══ STUDY TEXT ══
Do I Fast for Blessings for Myself, or for Someone Else?

  • True spiritual fasting has a focus on God. Our prayers bring results only when our hearts are pure and our motives are unselfish.
  • John Wesley (the founder of the Methodist church) fasted each Wednesday and Friday. This was in addition to longer fasts for special purposes.

Types of Fasts


  • The normal biblical fast is to consume water only.
  • The absolute fast is abstinence from food and liquids.
  • The partial fast is what we find in Daniel 10:3. Some say this is only fruits and vegetables. The verse also says “no pleasant food.” That leaves this type of fast up to many different interpretations.


There are many that find benefit in various types of fasting, which may or may not involve food and liquids. Here are a few examples:

  • Eat only what you need, and no more. For some, that may be less than 1,500 calories per day.
  • Juice only.
  • Fast from caffeinated beverages.
  • Fast from TV, movies, video games.
  • Fast from Internet surfing.
  • Fast from a hobby that consumes a lot of time.
  • Fast from intimacy with your spouse.
═══
══ DATASET CONTENT ══
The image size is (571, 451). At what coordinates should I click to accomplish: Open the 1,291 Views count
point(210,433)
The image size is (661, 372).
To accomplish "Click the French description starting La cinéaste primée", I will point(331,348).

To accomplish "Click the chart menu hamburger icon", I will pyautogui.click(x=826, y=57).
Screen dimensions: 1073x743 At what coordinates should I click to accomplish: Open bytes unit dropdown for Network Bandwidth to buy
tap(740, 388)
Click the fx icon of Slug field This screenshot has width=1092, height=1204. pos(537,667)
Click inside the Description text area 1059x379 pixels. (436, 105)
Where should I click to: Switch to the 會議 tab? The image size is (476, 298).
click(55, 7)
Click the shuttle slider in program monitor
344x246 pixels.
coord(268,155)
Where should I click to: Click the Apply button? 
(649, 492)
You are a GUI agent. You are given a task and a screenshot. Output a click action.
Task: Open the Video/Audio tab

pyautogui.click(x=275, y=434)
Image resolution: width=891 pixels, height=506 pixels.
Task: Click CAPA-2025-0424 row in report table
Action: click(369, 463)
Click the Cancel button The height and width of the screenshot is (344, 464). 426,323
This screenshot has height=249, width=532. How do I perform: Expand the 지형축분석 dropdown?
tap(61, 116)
═══
- [ASSIGNMENT 1]:
In the text on fasting, on which two days of the week did John Wesley fast?
- [ASSIGNMENT 2]:
Continue the text on fasting from the point where it stops.

- [RESPONSE AREA 1]:
Wednesday and Friday.

- [RESPONSE AREA 2]:
The options to fasting are unlimited, but the best ones are those that have a focus on food and beverages. This is because it’s biblical, and that is the primary thing that our body craves above all else. Depriving ourselves of our lust for food can do wonders in strengthening our spirit as well as giving us strength to resist all other temptations that are encountered.

How to Begin a Fast

  • Set a specific objective. Why are you fasting? Spiritual renewal, guidance, healing, for the resolution of problems, for special grace to handle a difficulty? Having an objective will help you focus and sustain your fast when physical temptations tempt you to abandon it.
  • Consider making the humbling of yourself the primary focus and purpose of fasting (2 Chron. 7:14).
  • Prepare yourself spiritually. The foundation to fasting is repentance. Confess any known sins. Go to great length in the confession process. Your sins (omission and commission) as well as your family and nation (Ps. 66:16-20).
  • Have you given thanks for everything? (1 Thess. 5:18).
  • Have you been a witness for Him? (Acts 1:8).
  • Are you proud of accomplishments? (Rom. 12:3).
  • Do you have a critical spirit? (Eph. 4:31).
  • Are you careless with how you treat your body? (1 Cor. 6:19).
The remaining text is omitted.